See, now she wants to be Pennie, she doesn’t want to be Madison, she rounds out with pregnant. I think she’s saying, “I don’t really want to be adopted right now at this minute — too complicated.” So I say, “Sometimes it’s really hard to have a birth mommy AND a mommy mommy.”

“I wish Pennie could STAY,” she answers.

“It would be fun if she could just LIVE here,” I agree.

We sit with that for awhile. She’s cuddling and looking gloomy. I’m wishing I could make it all easier. Then Noah interrupts with, “Hey, do you think Jon understands Garfield?” And that breaks the spell.

I think open adoption makes things better but it’s not a cure-all; it’s still adoption.

My girly. She is so sweet.

The muffled “Pennie” was no accident — this is hard for her to talk about. She stumbled over “pregnant” because she knew it wasn’t quite what she wanted to say. She is sometimes shy about telling me these things and I wonder if she already has this idea that I’ll be somehow hurt by her switching allegiance. I guess I thought that openness would stop her from feeling like she has divided loyalties but I’m not sure if it does. Or maybe she muffles it because it is such a painful thing to say; I’m not sure.

It’s why I am so explicit about how much I enjoy Pennie and how happy it makes me to see Madison having fun with her.
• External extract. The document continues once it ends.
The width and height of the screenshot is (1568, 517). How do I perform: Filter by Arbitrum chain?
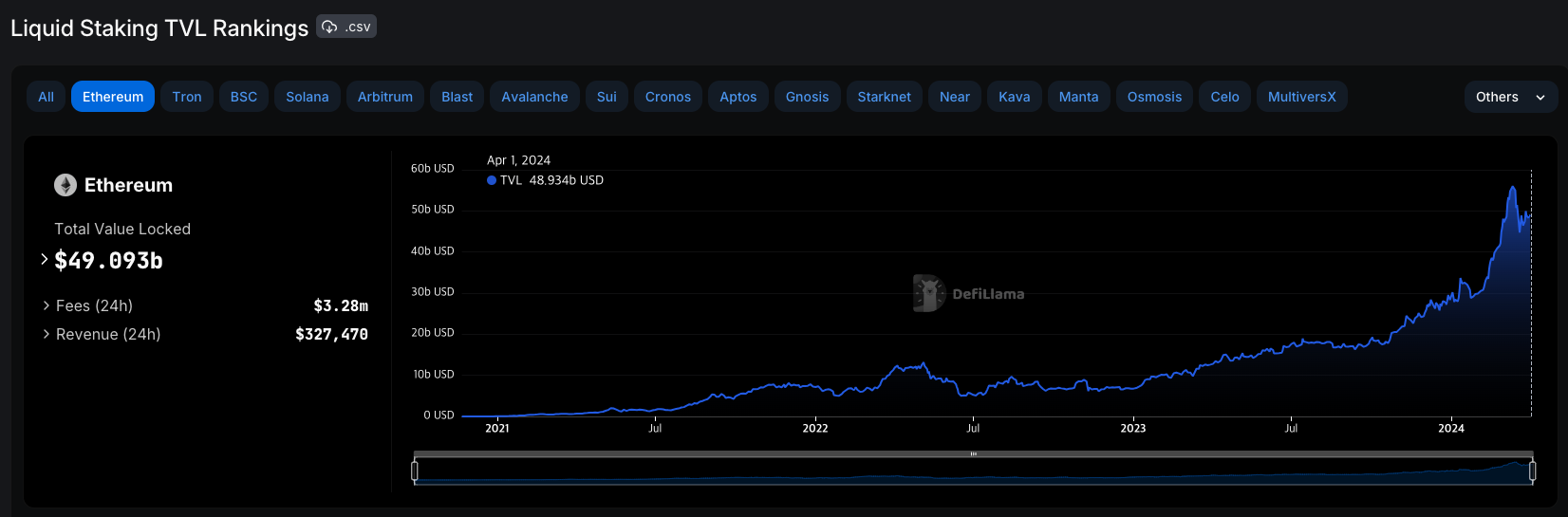coord(384,97)
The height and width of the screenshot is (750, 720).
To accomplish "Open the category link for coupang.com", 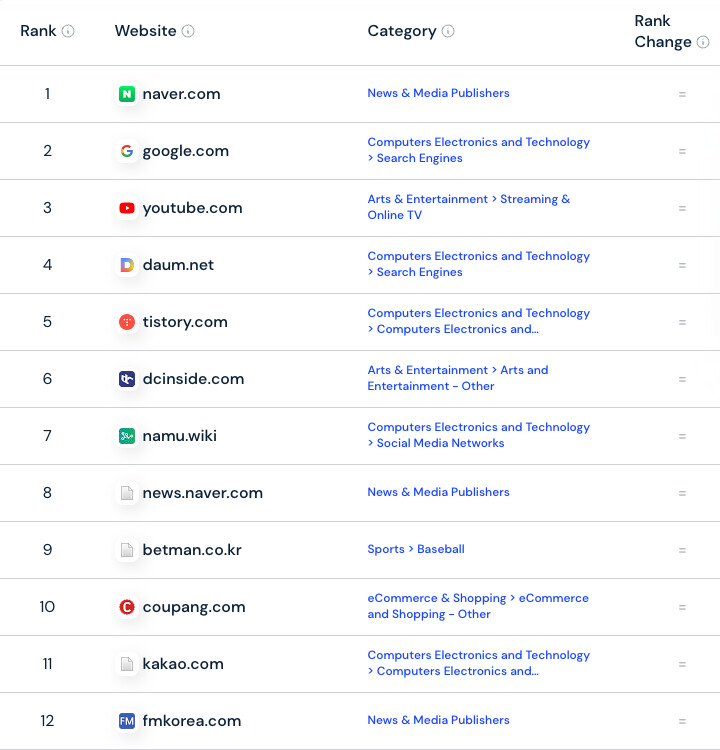I will (x=478, y=606).
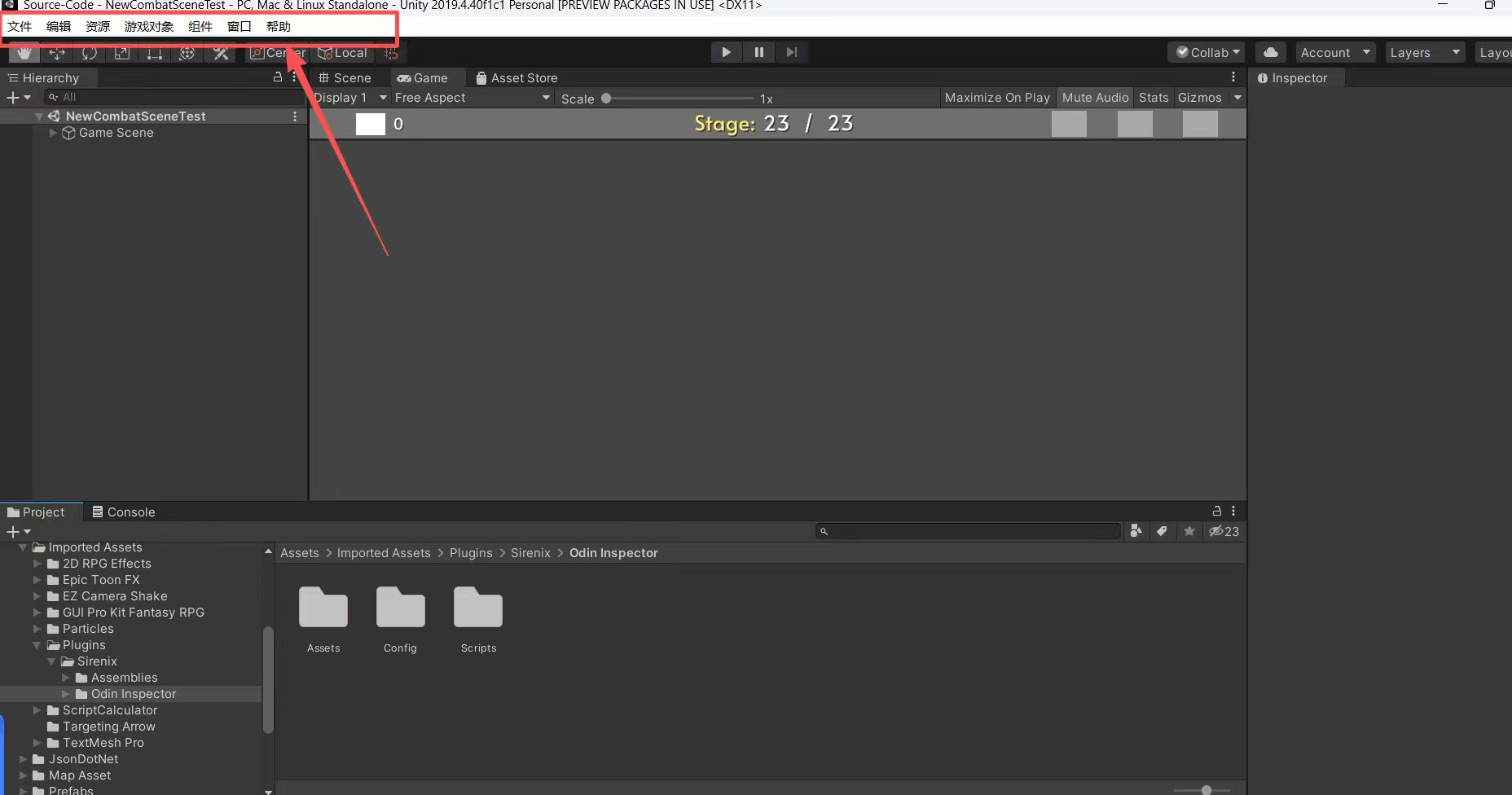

When I was a kid I worried that my grandmothers were jealous of each other. I was afraid of bringing one up in the presence of the other because I didn’t want to make either one feel bad. If one of them had said, “I love to hear about the fun you have over at your other Grandmother’s!” It would’ve gone a long way. That’s why I say it now.

Maybe it’s working because muffled or not, she does talk to me about it.